Stored data entries:
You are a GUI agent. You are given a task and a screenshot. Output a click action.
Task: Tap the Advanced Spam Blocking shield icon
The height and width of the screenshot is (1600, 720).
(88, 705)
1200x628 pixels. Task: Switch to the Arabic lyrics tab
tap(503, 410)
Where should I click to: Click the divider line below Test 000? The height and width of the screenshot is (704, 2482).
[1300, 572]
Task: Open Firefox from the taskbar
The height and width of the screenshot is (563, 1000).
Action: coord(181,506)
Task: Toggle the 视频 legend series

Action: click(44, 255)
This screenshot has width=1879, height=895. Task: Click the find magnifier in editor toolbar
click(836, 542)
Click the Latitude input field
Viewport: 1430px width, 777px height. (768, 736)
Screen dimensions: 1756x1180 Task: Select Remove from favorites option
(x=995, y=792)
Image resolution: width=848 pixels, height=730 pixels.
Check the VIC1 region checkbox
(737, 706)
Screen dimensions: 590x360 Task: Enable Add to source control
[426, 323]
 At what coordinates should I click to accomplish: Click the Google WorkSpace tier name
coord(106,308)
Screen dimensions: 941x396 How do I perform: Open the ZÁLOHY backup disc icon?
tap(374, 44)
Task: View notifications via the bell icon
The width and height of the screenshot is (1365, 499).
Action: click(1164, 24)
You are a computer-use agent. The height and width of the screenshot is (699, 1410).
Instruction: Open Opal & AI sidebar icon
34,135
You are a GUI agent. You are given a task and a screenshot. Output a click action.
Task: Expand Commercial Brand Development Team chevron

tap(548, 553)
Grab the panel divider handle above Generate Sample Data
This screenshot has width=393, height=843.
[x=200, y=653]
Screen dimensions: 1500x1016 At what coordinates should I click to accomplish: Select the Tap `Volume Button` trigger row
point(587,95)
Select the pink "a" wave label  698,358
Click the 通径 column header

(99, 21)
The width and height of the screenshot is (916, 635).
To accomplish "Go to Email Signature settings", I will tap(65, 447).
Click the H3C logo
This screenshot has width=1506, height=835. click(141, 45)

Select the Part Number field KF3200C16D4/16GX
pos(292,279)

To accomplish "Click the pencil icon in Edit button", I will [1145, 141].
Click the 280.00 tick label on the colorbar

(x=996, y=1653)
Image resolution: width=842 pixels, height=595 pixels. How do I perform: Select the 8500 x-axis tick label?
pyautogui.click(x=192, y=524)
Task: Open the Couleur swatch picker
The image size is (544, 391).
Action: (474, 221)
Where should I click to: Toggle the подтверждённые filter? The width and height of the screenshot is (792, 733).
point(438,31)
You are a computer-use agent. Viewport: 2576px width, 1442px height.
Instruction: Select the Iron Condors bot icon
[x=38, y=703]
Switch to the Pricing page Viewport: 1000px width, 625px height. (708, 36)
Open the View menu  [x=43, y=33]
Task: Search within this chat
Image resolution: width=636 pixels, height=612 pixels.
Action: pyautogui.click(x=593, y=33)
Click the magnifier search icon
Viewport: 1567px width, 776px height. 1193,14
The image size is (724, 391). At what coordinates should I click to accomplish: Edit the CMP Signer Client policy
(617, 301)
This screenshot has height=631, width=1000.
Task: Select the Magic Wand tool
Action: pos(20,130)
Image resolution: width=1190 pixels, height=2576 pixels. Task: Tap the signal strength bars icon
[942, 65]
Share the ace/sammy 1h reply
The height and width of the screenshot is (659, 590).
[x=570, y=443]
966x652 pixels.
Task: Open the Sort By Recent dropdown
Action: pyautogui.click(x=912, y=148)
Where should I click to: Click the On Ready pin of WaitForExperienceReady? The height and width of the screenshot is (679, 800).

Aim of the exercise. For each line above that includes "will", copy the line.

Response.
To accomplish "Go to Email Signature settings", I will tap(65, 447).
To accomplish "Click the pencil icon in Edit button", I will [1145, 141].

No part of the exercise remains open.